Exception in thread "Local Distributor - Session Creation" org.openqa.selenium.WebDriverException: Command timed out after 1 minute(s)
Build info: version: '4.28.1', revision: '73f5ad48a2'
System info: os.name: 'Linux', os.arch: 'amd64', os.version: '6.1.127-135.201.amzn2023.x86_64', java.version: '17.0.13'
Driver info: driver.version: unknown
	at jdk.internal.reflect.GeneratedConstructorAccessor15.newInstance(Unknown Source)
	at java.base/jdk.internal.reflect.DelegatingConstructorAccessorImpl.newInstance(DelegatingConstructorAccessorImpl.java:45)
	at java.base/java.lang.reflect.Constructor.newInstanceWithCaller(Constructor.java:500)
	at java.base/java.lang.reflect.Constructor.newInstance(Constructor.java:481)
	at org.openqa.selenium.remote.ErrorCodec.decode(ErrorCodec.java:167)
	at org.openqa.selenium.grid.web.Values.get(Values.java:47)
	at org.openqa.selenium.grid.sessionmap.remote.RemoteSessionMap.makeRequest(RemoteSessionMap.java:118)
	at org.openqa.selenium.grid.sessionmap.remote.RemoteSessionMap.add(RemoteSessionMap.java:82)
	at org.openqa.selenium.grid.distributor.local.LocalDistributor.newSession(LocalDistributor.java:598)
	at org.openqa.selenium.grid.distributor.local.LocalDistributor$NewSessionRunnable.handleNewSessionRequest(LocalDistributor.java:861)
	at org.openqa.selenium.grid.distributor.local.LocalDistributor$NewSessionRunnable.lambda$run$1(LocalDistributor.java:818)
	at java.base/java.util.concurrent.ThreadPoolExecutor.runWorker(ThreadPoolExecutor.java:1136)
	at java.base/java.util.concurrent.ThreadPoolExecutor$Worker.run(ThreadPoolExecutor.java:635)
	at java.base/java.lang.Thread.run(Thread.java:840)

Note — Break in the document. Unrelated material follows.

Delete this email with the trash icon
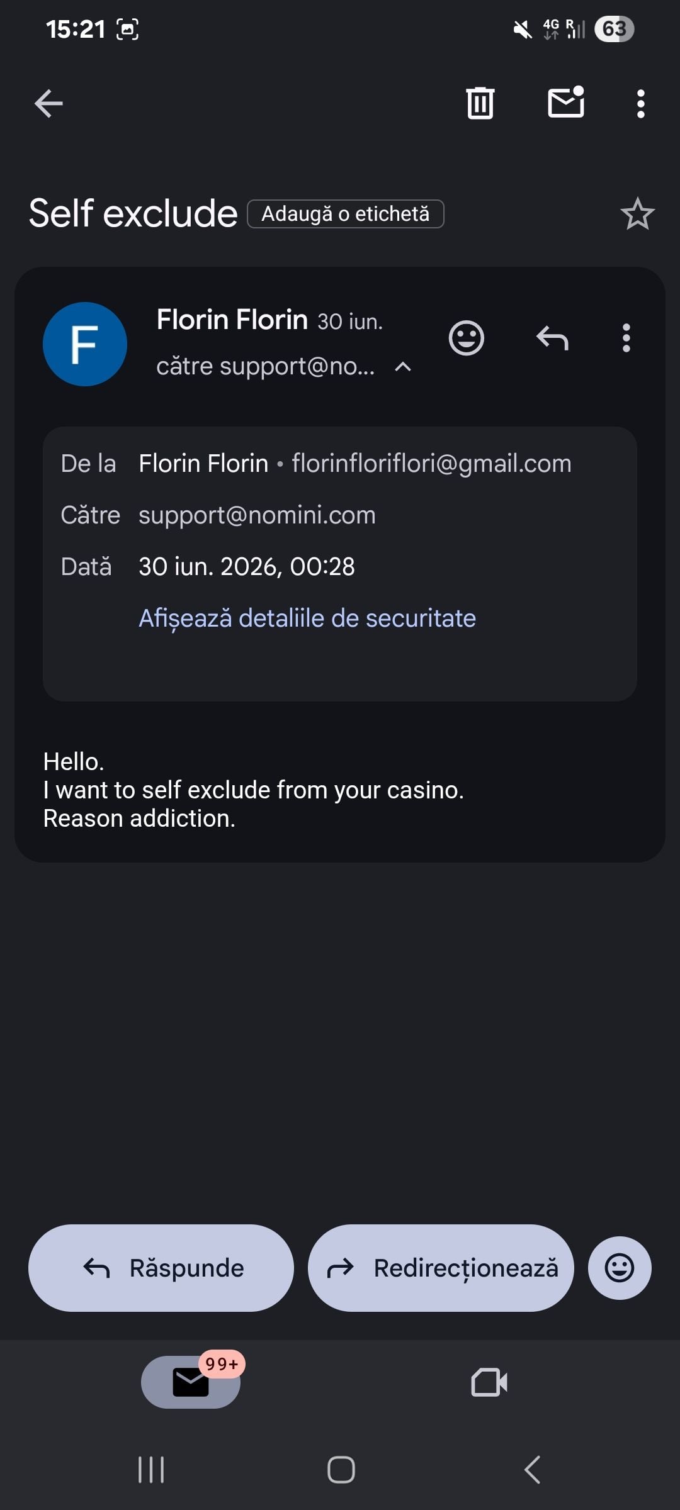 480,103
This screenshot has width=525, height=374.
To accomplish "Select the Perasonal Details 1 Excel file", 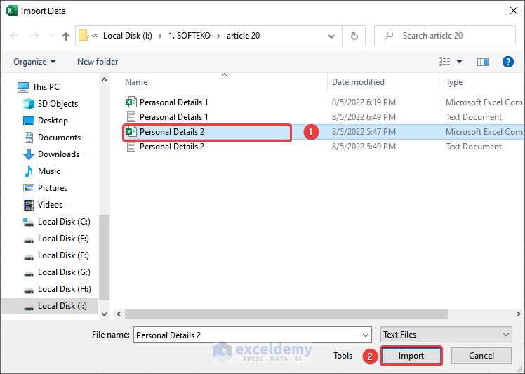I will click(173, 102).

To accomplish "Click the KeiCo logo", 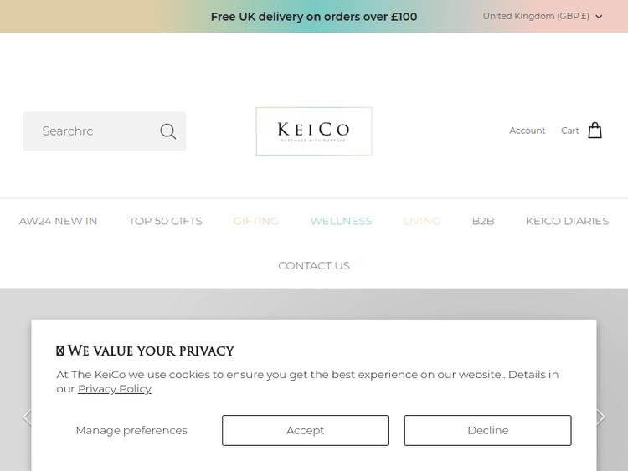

farioas · 2025-02-20T10:36:06Z

@VietND96 If you're interested, I can send you the logs from the distributor and router for the past few hours to your email for troubleshooting

VietND96 · 2025-02-20T10:42:46Z

Can you also share your values file that was used to deploy the setup (just set of different configs against the default values.yaml)?
And also the code where you initialize RemoteWebDriver (which includes all browser args, capabilities) for me to reproduce?

VietND96 · 2025-02-20T11:25:15Z

I just saw your issue seems similar to #2655 where the Distributor and Router get rebooted.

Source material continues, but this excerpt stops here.